Rewrite all of the material below, requests included, but leave out the pictures. Scale every coordinate in the answers by 2.5 and round each result to the nearest whole number, rounding halves up.
## begin SOURCE RECORDS
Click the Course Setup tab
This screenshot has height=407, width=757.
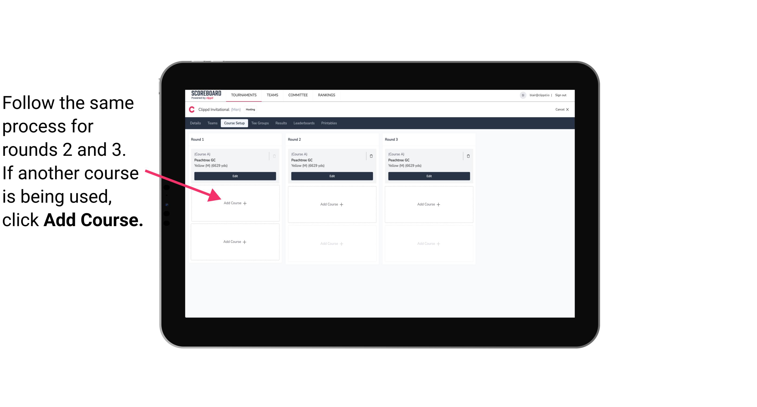[x=234, y=123]
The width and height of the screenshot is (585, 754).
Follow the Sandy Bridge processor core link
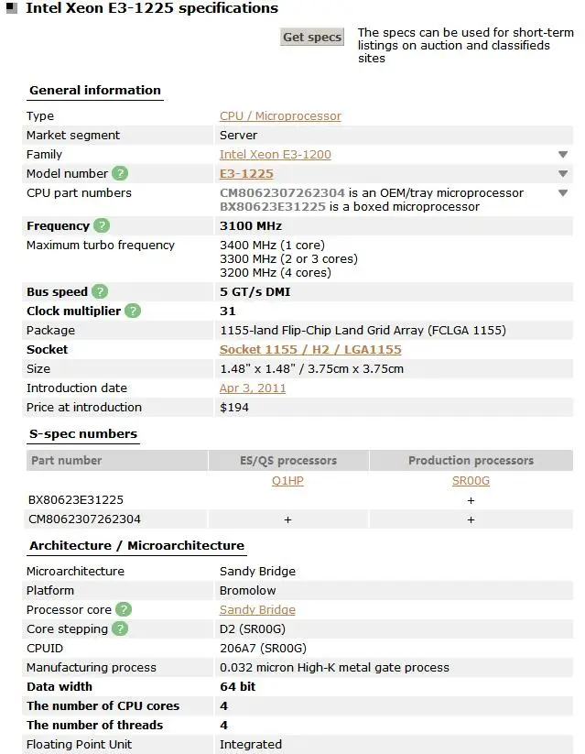[x=257, y=609]
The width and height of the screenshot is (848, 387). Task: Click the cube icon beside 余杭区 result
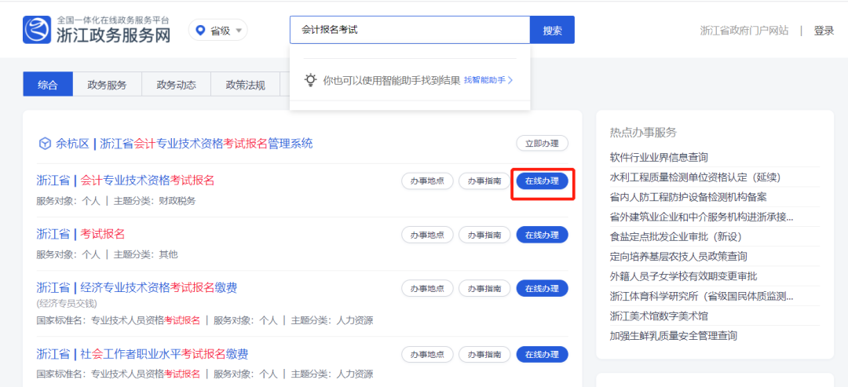45,144
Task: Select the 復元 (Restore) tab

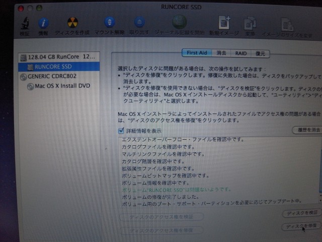Action: coord(260,53)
## end SOURCE RECORDS
WRITTEN REPLY:
Click the Course Setup tab
This screenshot has height=407, width=757.
[x=585, y=308]
The width and height of the screenshot is (585, 754).
Follow the Sandy Bridge processor core link
[x=643, y=1523]
The width and height of the screenshot is (848, 387). Task: Click the cube icon beside 余杭区 result
113,360
Task: Select the 復元 (Restore) tab

Action: coord(650,133)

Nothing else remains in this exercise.